Baroness Thatcher's divisive politics and her enduring legacy have dominated the media since her death yesterday, with reaction in Britain's newspapers inevitably reflecting the political spectrum.
The Daily Mail lauds Lady Thatcher today as "the woman who saved Britain", calling for her to be given a full state funeral, despite her wishes.
In its editorial it praises her as a leader who "changed the landscape of politics, at home and through the world, in ways that reverberate to this day", calling her "a giant, beside whom other peacetime politicians of the 20th and 21st centuries look like mere pygmies".
In his commentary in the newspaper Sir Max Hastings says that she "restored the primacy of individual opportunity to a nation crippled by the burdens of state collectivism", saying: "If Britain prospers in the 21st Century, our debt to Margaret Thatcher will be greater than to any of her successors."
The Daily Telegraph, with a portrait of the former prime minister dominating its front page, offers similar plaudits across more than 25 pages of tributes and coverage of her death, saying: "If Britain is still Great, it is because of this greatest of Britons."

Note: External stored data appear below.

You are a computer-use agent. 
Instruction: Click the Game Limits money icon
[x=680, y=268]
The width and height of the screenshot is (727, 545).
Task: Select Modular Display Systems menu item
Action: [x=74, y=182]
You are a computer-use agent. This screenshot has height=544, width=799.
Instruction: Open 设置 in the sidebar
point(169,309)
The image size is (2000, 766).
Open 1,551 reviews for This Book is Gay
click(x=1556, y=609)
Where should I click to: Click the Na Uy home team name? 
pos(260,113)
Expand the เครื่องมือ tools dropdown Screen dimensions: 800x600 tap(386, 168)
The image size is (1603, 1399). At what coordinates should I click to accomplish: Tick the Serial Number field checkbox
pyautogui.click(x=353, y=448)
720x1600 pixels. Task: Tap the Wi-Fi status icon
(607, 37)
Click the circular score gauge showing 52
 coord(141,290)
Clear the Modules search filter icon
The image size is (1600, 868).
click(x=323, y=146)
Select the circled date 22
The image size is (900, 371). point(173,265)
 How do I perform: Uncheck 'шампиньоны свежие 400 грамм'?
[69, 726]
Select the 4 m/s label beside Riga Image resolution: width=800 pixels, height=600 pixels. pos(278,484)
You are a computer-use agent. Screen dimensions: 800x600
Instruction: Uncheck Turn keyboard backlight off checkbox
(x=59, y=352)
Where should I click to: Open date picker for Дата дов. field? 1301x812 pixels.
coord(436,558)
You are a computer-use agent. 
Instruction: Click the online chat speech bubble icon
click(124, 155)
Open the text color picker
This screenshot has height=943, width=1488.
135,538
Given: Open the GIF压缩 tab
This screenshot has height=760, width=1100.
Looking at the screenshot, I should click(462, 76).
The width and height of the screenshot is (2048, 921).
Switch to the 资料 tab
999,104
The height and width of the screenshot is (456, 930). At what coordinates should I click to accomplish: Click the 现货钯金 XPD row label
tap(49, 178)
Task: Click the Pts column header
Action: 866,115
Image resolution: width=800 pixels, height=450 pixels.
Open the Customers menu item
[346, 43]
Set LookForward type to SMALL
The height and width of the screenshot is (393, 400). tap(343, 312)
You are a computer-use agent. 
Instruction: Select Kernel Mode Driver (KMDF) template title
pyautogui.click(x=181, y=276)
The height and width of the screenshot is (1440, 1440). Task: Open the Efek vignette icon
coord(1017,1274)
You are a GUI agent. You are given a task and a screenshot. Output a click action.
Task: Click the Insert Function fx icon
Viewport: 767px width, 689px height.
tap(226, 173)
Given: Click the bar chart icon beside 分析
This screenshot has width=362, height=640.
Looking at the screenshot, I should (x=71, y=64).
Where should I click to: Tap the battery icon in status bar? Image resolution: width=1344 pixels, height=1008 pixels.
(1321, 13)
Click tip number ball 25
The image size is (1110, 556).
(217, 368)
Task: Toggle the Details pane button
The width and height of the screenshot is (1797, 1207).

In a nod to the enduring impact of her policies, a cartoon depicts the long shadow of Lady Thatcher's black handbag looming over the door of 10 Downing Street, while the leader says: "So completely has her legacy shaped modern Britain, so fully have she and her ideas been woven into its fabric, that it can be hard to appreciate the full depth of our debt to this most extraordinary of individuals."
The Times calls Lady Thatcher "A Woman of Simple Truths", saying "On the big issues of her time, she made the right choices", while the Independent said she "set the standard for how to wield prime ministerial power".
The Guardian underlines the polarising impact Baroness Thatcher's politics had on Britain, saying: "There should be no dancing on her grave but it is right there is no state funeral either.
"Her legacy is of public division, private selfishness and a cult of greed, which together shackle far more of the human spirit than they ever set free."
The Daily Mirror, meanwhile is incredulous about plans for a ceremonial funeral, saying her politics left "bruised and bloodied casualties". In its editorial the newspaper says: "Margaret Thatcher broke Britain and replaced what had come before with something crueller, nastier", calling her premiership "disastrous".
The Sun says Lady Thatcher was a "Unique PM of great courage", admiring her for sticking to her principles and saying Britain emerged "far stronger" for the policies she steered through.
Regional newspapers also reflected the deep divisions Baroness Thatcher inspired across Britain. The front page of the Star in Sheffield, a city that felt a deep impact from her policies on mining, reads: "We Can Never Forgive Her", while The Herald in Scotland sums up her life in politics: "Thatcher: Passing of a political giant loved and hated in equal measure".